Collected data
::::::::
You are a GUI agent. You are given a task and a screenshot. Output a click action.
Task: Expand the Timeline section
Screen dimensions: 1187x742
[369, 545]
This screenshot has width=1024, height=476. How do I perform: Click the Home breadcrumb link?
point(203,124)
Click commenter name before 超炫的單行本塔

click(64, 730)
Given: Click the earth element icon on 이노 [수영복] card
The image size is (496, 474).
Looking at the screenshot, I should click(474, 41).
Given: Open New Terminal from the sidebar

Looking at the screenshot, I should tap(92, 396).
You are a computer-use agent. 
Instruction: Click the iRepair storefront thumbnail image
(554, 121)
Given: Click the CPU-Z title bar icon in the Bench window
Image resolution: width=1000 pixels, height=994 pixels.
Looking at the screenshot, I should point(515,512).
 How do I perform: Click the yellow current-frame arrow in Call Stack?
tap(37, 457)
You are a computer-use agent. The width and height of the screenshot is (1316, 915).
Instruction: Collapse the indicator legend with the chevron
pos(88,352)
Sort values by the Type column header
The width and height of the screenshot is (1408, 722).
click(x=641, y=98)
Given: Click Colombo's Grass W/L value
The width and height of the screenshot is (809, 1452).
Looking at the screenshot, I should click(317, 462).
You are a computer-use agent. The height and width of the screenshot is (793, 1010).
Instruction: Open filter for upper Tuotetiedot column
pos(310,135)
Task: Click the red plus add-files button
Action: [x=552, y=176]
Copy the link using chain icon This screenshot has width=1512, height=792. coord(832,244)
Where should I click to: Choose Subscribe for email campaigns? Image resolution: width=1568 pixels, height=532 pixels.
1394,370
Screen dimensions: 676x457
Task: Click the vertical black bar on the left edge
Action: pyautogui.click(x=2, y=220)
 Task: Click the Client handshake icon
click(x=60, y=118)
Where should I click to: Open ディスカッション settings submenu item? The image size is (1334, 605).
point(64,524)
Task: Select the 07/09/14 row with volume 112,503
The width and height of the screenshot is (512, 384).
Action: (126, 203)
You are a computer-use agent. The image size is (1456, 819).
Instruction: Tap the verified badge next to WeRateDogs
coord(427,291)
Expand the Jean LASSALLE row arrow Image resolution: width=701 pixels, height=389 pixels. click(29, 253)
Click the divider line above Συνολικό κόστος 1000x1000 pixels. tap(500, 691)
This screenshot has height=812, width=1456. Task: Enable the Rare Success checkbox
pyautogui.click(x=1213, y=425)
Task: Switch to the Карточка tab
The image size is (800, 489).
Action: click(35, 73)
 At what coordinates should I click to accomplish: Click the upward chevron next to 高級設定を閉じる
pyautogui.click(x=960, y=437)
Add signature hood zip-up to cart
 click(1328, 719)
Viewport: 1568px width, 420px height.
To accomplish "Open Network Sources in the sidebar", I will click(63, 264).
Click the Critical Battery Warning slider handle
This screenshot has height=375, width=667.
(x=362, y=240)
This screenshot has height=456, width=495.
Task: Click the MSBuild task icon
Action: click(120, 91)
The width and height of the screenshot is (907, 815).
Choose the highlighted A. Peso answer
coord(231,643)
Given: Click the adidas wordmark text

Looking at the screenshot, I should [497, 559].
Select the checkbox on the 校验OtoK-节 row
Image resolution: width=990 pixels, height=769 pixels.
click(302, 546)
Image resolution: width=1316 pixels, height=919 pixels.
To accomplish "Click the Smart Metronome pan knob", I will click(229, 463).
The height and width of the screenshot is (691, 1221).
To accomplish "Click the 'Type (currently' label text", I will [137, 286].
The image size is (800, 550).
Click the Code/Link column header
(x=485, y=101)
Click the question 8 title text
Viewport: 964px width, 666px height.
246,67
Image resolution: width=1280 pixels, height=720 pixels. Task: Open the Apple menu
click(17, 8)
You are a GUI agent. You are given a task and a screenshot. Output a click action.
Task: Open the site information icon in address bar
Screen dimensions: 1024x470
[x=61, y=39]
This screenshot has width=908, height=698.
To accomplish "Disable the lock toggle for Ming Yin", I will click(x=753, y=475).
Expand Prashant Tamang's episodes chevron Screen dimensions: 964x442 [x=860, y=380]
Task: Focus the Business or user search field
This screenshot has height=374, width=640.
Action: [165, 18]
::::::::
■ ACTION ITEM
Which of the lines in the data contain the string "will"? Return each one.

■ ANSWER TO THIS PROBLEM
To accomplish "Open Network Sources in the sidebar", I will click(63, 264).
To accomplish "Click the Smart Metronome pan knob", I will click(229, 463).
To accomplish "Click the 'Type (currently' label text", I will [137, 286].
To accomplish "Disable the lock toggle for Ming Yin", I will click(x=753, y=475).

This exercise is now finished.